I don't think you have really answered the question about the logical incoherence put to you in another comment [1], which was replying to this comment by you (now flagged, sadly):

> If a bunch of people are saying "this thing hurts me" and your stance is "well you shouldn't be hurt so shut-up". > Yeah, you're an asshole.

Honestly, genuinely: my feelings are hurt by reading your comments here - I find it a bit chilling, it makes me uncomfortable. I'm a free speech advocate, and I perceive (rightly or wrongly) a frightening swing away from free speech values in the last few years, and your comment triggered uncomfortable feelings. Perhaps I'm wrong about this, perhaps my view is biased somehow. We could debate it, and maybe you'd point out something I hadn't considered, and maybe I'd change my view. But until then, the fact is, my feelings are hurt by your comments. And I'm definitely not the only one - there's more than a "bunch" of free speech advocates in the world who find this line of argument chilling.

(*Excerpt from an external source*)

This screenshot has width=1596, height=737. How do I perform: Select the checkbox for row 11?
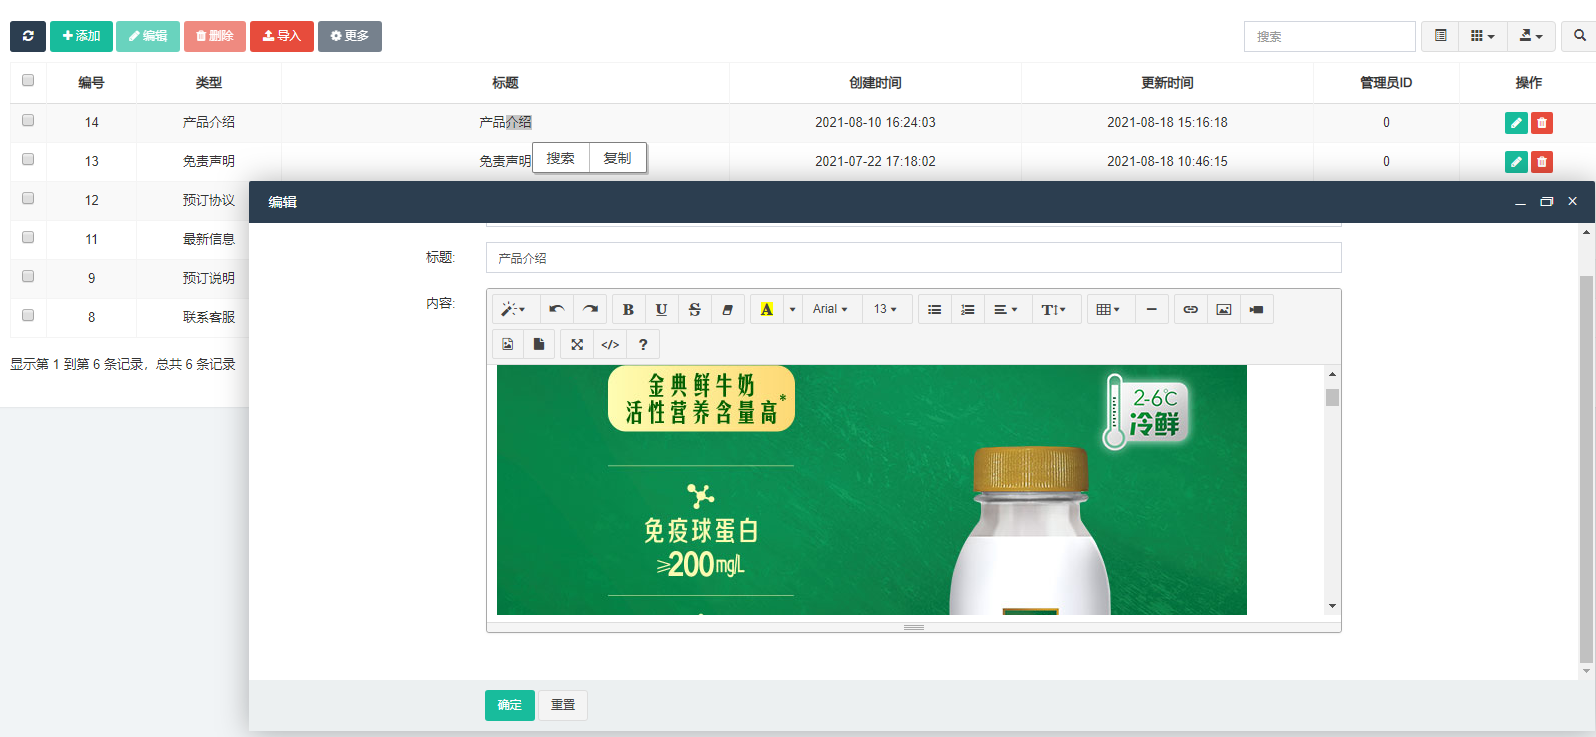tap(28, 238)
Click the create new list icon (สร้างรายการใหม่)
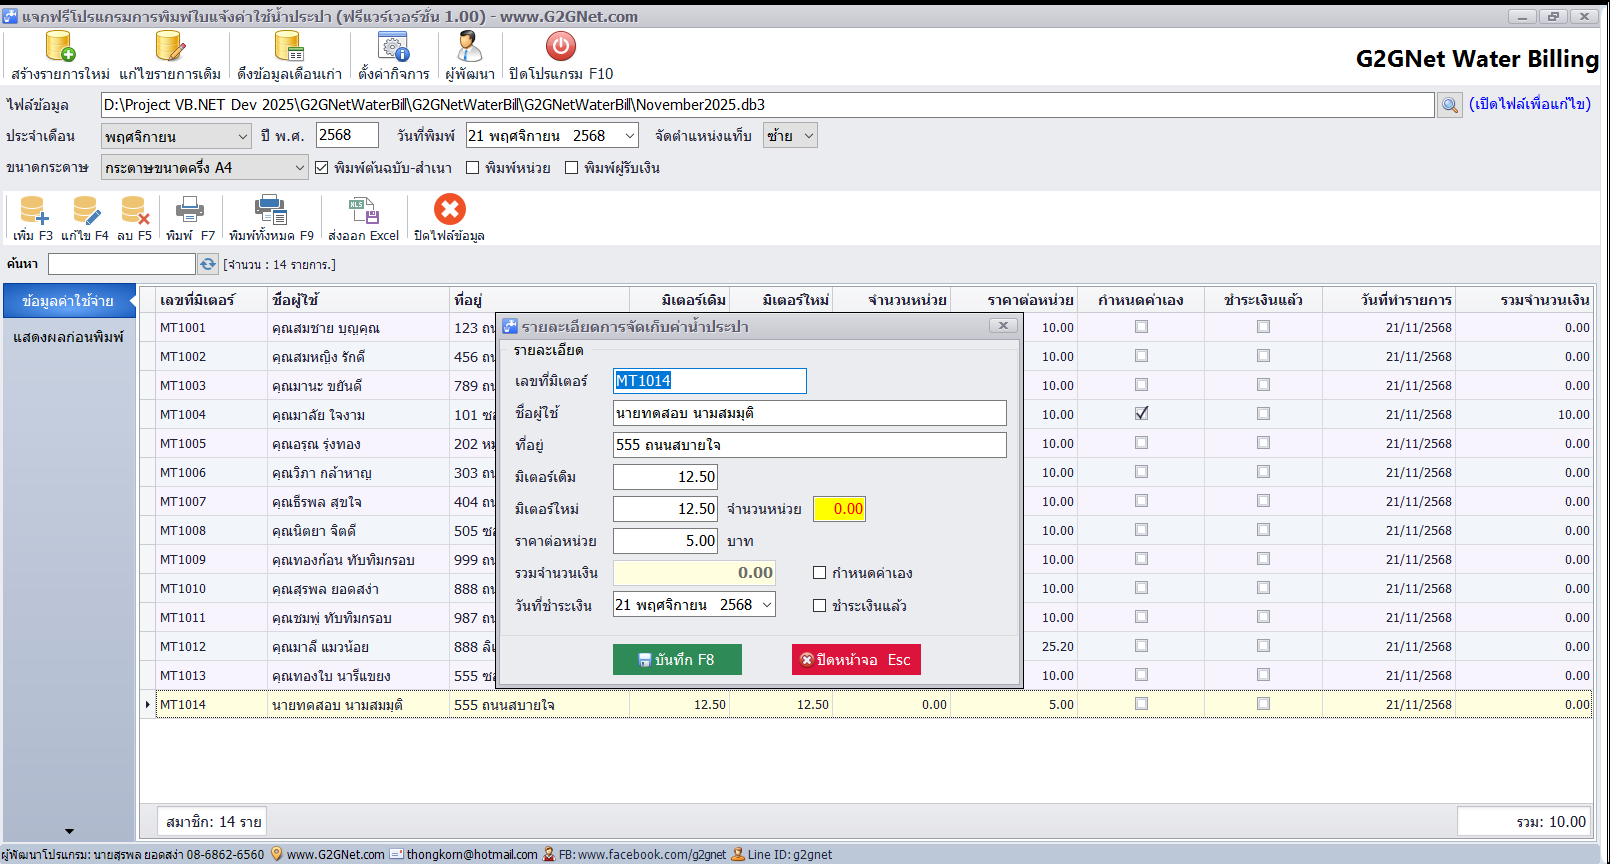This screenshot has width=1610, height=864. pyautogui.click(x=60, y=47)
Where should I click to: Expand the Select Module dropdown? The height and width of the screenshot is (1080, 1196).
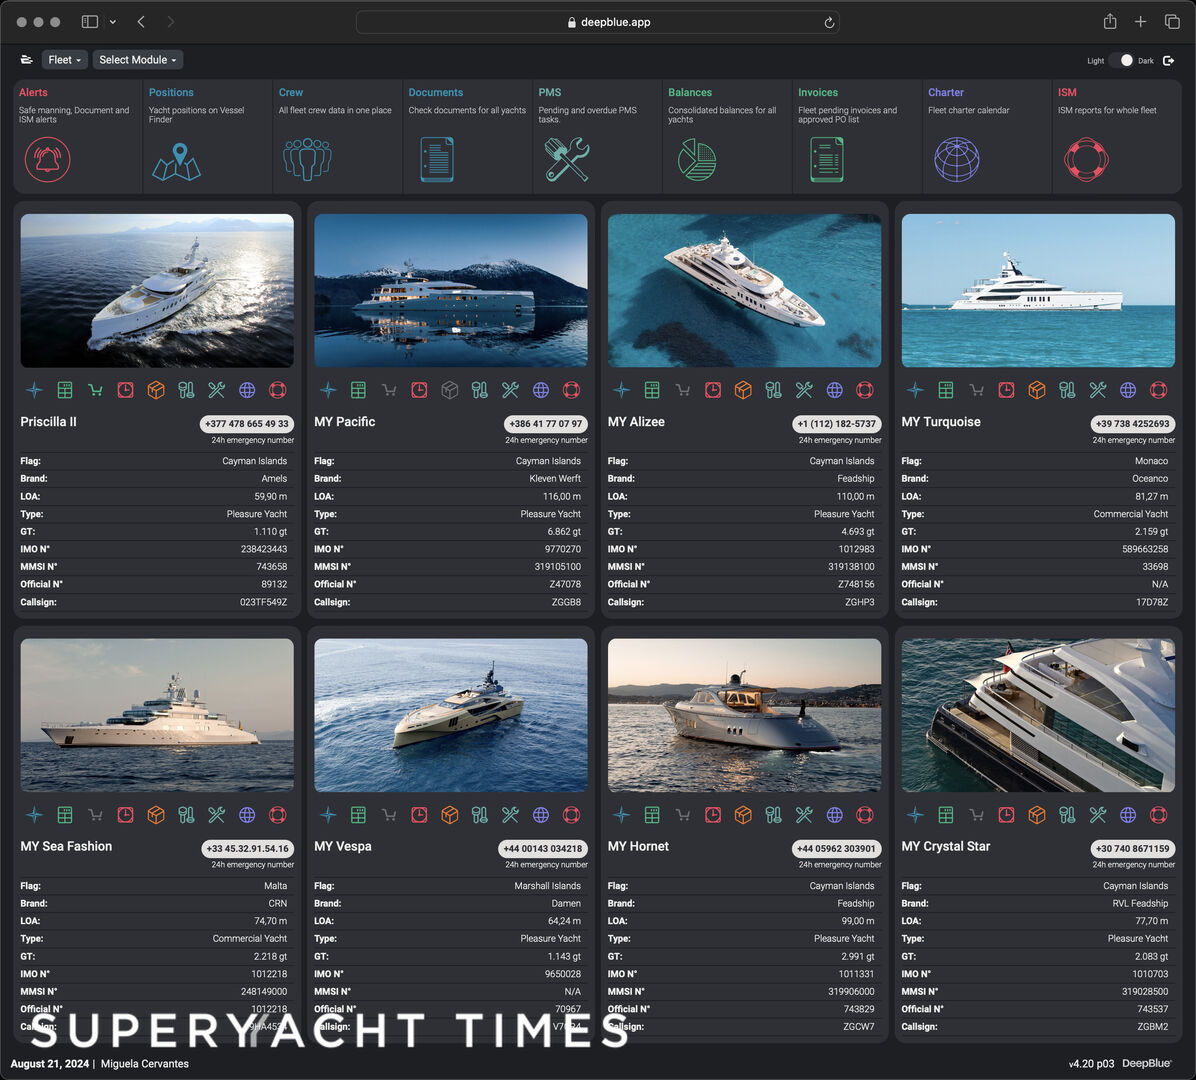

As a free speech advocate, I believe you should have the right to say what you want, and that my hurt feelings should not prevent you from doing so. But don't you see the logical incoherence in your position? How can you argue that you are not an asshole under your own logic? (To be clear, I am not calling you an asshole, just pointing out that your own logic would seem to conclude that you are an example of one, while also containing the statement that you are not one.)

[1] https://news.ycombinator.com/item?id=31088745


My view is the same.

I'm a free speech absolutist. I'm not saying any word, phrase or idea should be illegal, no matter how repulsive I, or anyone else, find it.

There's no logical inconsistency here.

The notion that personally choosing to use inclusive language is "chilling to free speech" is ludicrous.


You call people assholes, dismiss people's arguments out of hand, and quote people saying things they didn't even say (in quote marks, too). I think you're just a dick. I'm glad you consider yourself a free speech absolutist though, that's something I guess.


Calling me a dick violates my free speech.


I never said you violated anyone's free speech. I shouldn't have called you a dick though, I just got frustrated. I was trying to make a nuanced point, maybe it was a dumb one, but if so, it would be nice to be put right rather than dismissed.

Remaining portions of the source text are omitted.